"She didn't know that I stopped it on purpose," confessed Gay, when the last carriage had driven away, and Lloyd was following her sleepily up-stairs. She paused to bolt the bed-room door behind them.

"This has been a lovely evening for me. It gives one such a comfortable I-told-you-so sort of feeling to have everything turn out as you prophesied it would. Of course I knew that Lucy would feel the charm of the Valley, and like it a thousand times better than the mountains or seashore or anywhere else, but I wasn't so sure of Jameson. Now my mind is completely at rest for the summer. I stopped worrying when I saw him hobnobbing with the Colonel and your father about those Lexington horses he wants to buy. He was so tickled over those letters of introduction they gave him. And he was so charmed to air his knowledge of the Philippines to Mrs. Walton. He spent a month there you know. I fairly patted myself on the back all the time he was talking. Somehow I feel so responsible for this household. There! I forgot to remind them to bring that bothersome old silver pitcher upstairs!"

Hastily unbolting the door she called out in sepulchral tones that echoed through the dark house, "Remember the Maine!"

There was a laugh in the room across the hall, then her brother-in-law who had just come up-stairs, shuffled down again in his slippers.

"I suppose I'll have to remind them every night this summer," continued Gay. "I don't like to call out 'remember the silver pitcher that was our great-great-grandmother Melville's, and the soup ladle that some old Spanish grandee gave to one of Jameson's Castilian ancestors,' for if a burglar were prowling around he would be all the more anxious to break in. So the month I visited them, before we came here, I adopted that slogan for my war-cry: '"Remember the main" thing in life to be saved from burglars!' It always sends one or the other of them skipping, for they feel the responsibility of preserving such heirlooms for posterity. I used to wish that I were the oldest daughter, so that that pitcher would be handed down to me on my wedding day. I didn't realize what a bore it would be to be tied for life to such a responsibility. I asked Jameson why he didn't put it and the ladle in a safety vault and be done with it, and he read me such a lecture on the sacredness of old associations and family ties that I somehow felt that his old soup-ladle expected me to send it a written apology."

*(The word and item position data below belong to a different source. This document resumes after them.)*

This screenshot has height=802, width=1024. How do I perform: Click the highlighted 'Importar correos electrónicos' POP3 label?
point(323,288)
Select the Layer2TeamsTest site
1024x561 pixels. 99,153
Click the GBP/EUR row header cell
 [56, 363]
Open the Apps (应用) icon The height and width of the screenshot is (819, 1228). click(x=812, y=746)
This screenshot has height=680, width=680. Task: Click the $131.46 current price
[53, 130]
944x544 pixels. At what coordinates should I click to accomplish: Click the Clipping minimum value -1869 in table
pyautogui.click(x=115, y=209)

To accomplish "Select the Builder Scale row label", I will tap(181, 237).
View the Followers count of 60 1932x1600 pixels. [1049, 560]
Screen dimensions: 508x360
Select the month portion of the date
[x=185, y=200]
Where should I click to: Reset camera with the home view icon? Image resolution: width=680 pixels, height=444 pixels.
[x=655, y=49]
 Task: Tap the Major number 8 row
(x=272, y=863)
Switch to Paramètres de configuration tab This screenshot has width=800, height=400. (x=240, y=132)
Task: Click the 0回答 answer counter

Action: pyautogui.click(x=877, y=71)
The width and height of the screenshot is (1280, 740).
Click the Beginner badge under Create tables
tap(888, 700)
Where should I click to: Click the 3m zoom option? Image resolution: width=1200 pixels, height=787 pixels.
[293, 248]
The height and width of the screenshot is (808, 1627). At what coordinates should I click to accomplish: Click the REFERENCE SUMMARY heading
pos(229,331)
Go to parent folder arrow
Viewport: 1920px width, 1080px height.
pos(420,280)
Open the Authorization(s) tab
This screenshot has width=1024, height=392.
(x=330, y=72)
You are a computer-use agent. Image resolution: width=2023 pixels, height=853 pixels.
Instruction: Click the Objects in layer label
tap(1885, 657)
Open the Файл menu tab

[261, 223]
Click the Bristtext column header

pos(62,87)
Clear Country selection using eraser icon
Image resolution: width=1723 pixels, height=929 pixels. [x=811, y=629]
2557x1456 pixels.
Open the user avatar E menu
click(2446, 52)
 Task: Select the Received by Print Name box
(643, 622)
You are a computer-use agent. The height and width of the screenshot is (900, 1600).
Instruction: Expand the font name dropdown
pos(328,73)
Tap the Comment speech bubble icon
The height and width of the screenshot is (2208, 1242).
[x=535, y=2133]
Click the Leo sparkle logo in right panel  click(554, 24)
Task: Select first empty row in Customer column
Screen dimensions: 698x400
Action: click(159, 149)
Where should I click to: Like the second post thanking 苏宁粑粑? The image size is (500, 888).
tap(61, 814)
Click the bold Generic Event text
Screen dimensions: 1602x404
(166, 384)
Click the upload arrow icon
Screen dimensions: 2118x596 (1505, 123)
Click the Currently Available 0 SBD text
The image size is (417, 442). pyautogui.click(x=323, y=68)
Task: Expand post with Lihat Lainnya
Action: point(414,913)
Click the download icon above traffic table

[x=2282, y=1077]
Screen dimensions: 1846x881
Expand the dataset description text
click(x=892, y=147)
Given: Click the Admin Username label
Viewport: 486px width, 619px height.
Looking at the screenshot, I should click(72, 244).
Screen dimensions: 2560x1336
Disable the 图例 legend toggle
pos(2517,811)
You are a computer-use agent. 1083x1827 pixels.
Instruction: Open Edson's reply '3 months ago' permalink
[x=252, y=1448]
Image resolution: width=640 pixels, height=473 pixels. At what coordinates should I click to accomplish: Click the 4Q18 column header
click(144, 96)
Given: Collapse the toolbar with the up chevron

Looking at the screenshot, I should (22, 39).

Gay had bolted the door again, and as she talked, drew the curtains across the casement windows. Now she sat on the edge of the bed, shaking out her wealth of sunny hair, to brush and braid it for the night. It was a cosy room, with low ceiling and old-fashioned wall paper. With the curtains drawn and the candles in the quaint pewter sticks lighting up the claw-footed mahogany furniture, it was an ideal place for the exchanging of bedtime confidences. Gay was the first to break the silence.

"What was the matter with Betty tonight? She was as quiet as a mouse. Hardly had a word to say, and all the time I was playing, she sat looking out into the night as if she were ready to cry."

"No wondah! They were so beautiful, some of those nocturnes and things, that we all had lumps in our throats. Nothing's the mattah with Betty. It's just the last chaptah she can't get to suit her. She's gone around in a sawt of dream all day."

"Who's playing the devoted to her now?"

"Nobody as far as I know. All the boys love Betty. They've been perfectly devoted to her ever since she came to Locust to live; but not—not in the sentimental way you mean; for instance the way that Alex Shelby cares for Kitty."